(Beginning of Document section)
Residential Mortgage Survey Results for December 2003

Press Releases

29 Jan 2004

Residential Mortgage Survey Results for December 2003

According to the HKMA's monthly survey of residential mortgage lending, new loans drawn down during December decreased by 3.4% to HK$8.6 billion, reflecting a decline in new approvals in November.

However, in line with a 6.3% increase in new applications for mortgages in December, loans approved during the month rose by 5.9% to HK$8.6 billion.

The proportion of new approvals priced at more than 2% below the best lending rate decreased to 92.8% from 93.8% in November while the proportion at more than 2.5% below the best lending rate edged down to 65.5% from 65.9%.

The outstanding amount of mortgage loans was little changed at HK$522.2 billion.

The improvement in the quality of the mortgage portfolio continued, with the mortgage delinquency and rescheduled loan ratios dropping further to 0.86% and 0.52% respectively from 0.97% and 0.54% in November. As a result, the combined ratio improved to 1.38% from 1.51%.

"It is encouraging to see continuing improvement in the asset quality of banks' mortgage portfolios in line with the pick-up in the economy." said Mr William Ryback, Deputy Chief Executive of the HKMA. "Banks should however remain vigilant for any potential risks, such as interest rate risk, that may have an impact on the asset quality of the mortgage portfolio."
(End of Document section)
(Beginning of Records)
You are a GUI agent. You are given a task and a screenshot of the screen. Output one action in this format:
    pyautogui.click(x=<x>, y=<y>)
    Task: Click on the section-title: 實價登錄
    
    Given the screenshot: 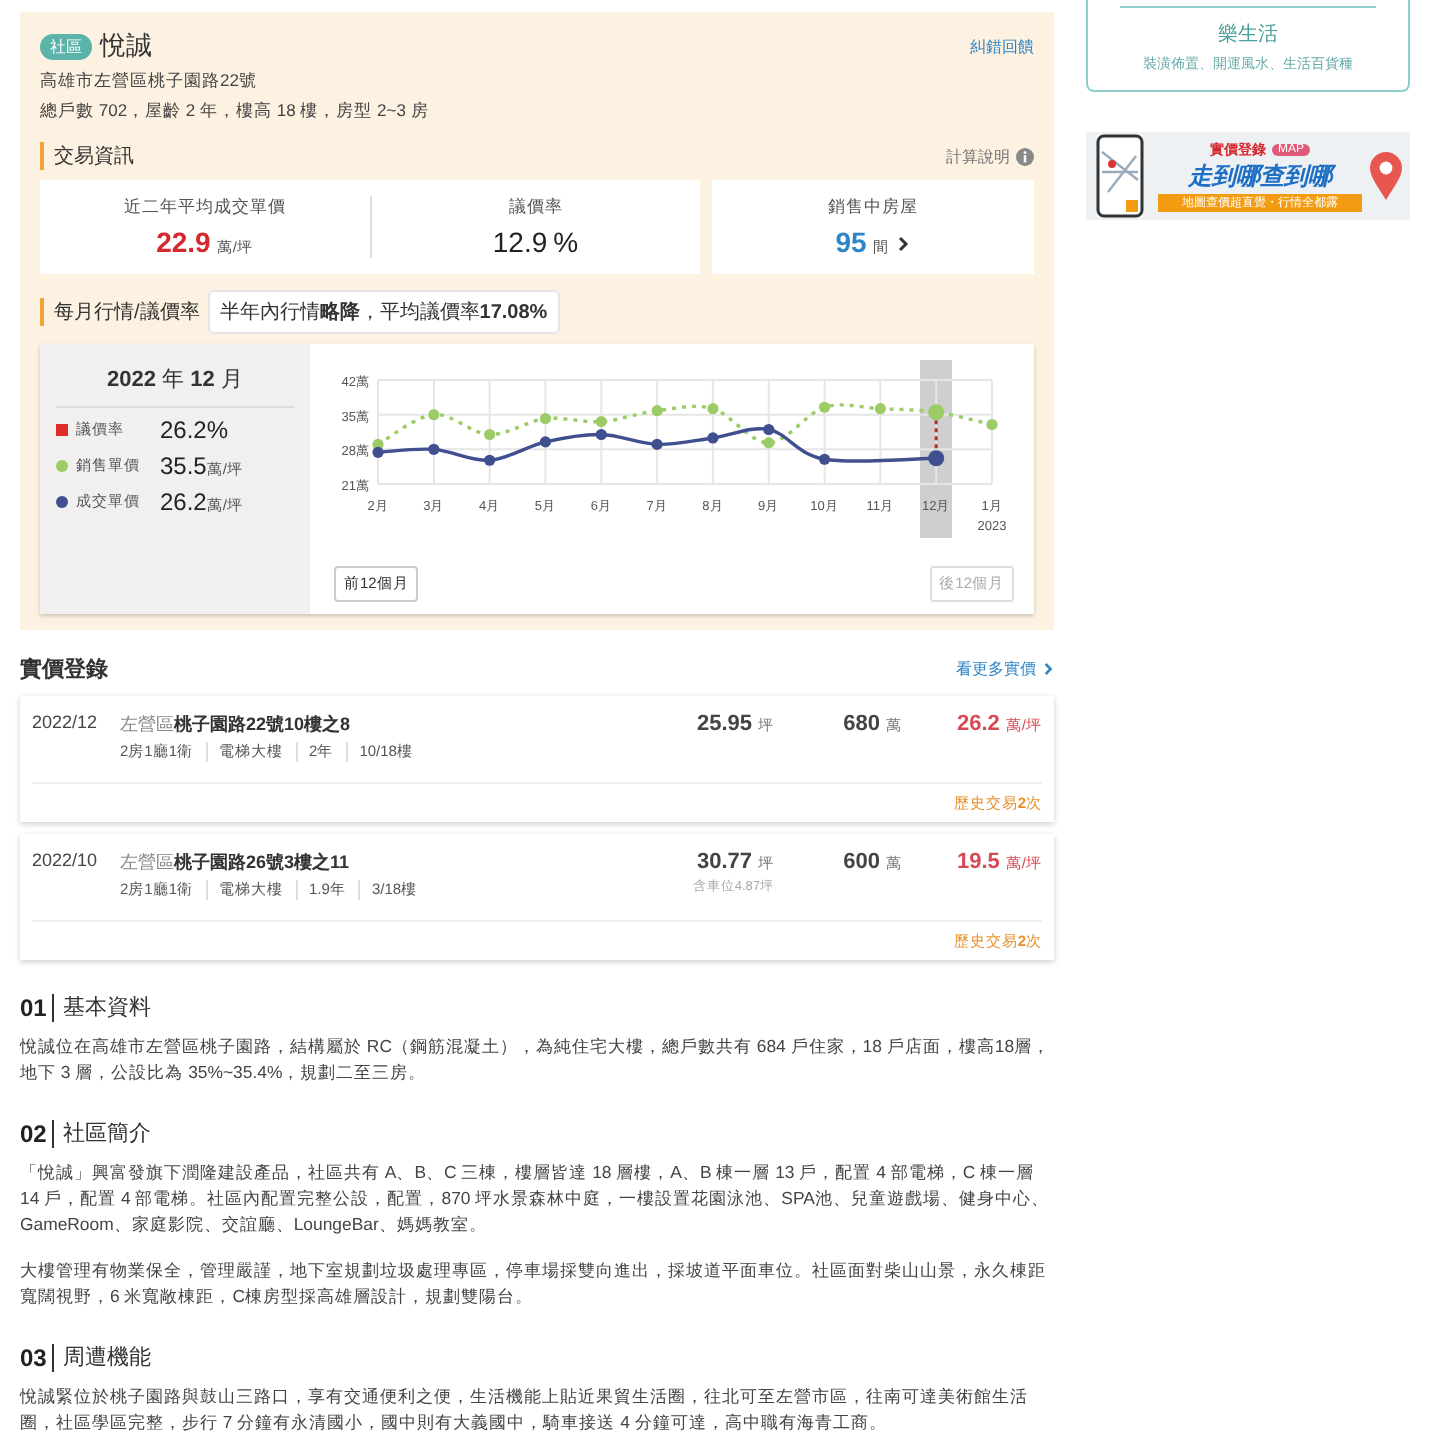 What is the action you would take?
    pyautogui.click(x=64, y=670)
    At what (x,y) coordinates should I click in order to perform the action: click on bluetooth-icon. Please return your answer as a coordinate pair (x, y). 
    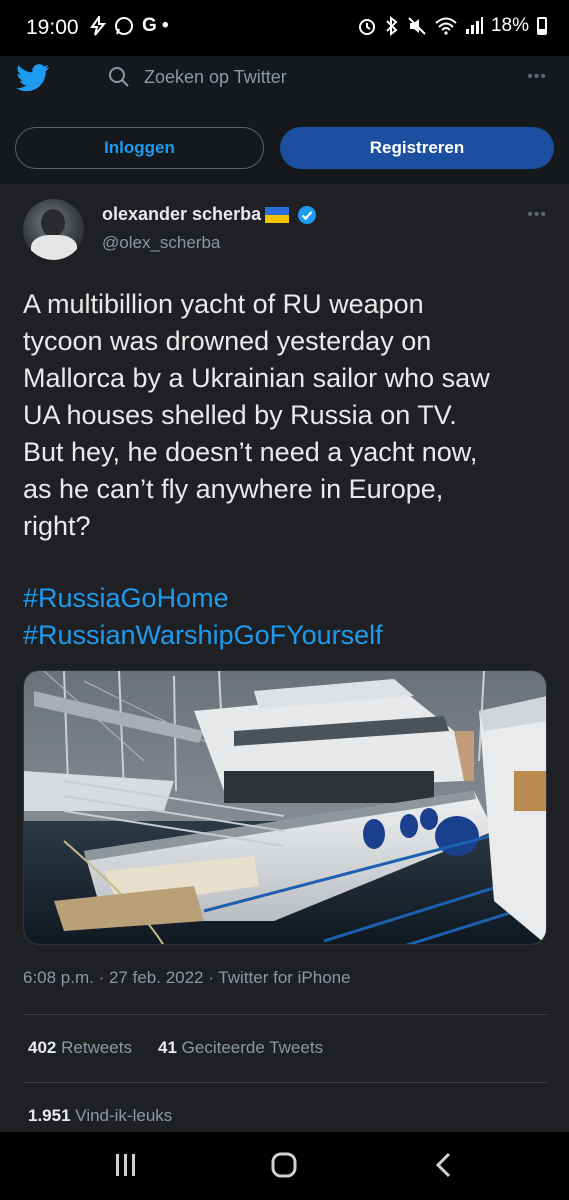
(End of Records)
Please rewrite the mortgage survey press release from "The proportion of" to "1.38% from 1.51%.", putting "arrears" in place of "delinquency".

The proportion of new approvals priced at more than 2% below the best lending rate decreased to 92.8% from 93.8% in November while the proportion at more than 2.5% below the best lending rate edged down to 65.5% from 65.9%.

The outstanding amount of mortgage loans was little changed at HK$522.2 billion.

The improvement in the quality of the mortgage portfolio continued, with the mortgage arrears and rescheduled loan ratios dropping further to 0.86% and 0.52% respectively from 0.97% and 0.54% in November. As a result, the combined ratio improved to 1.38% from 1.51%.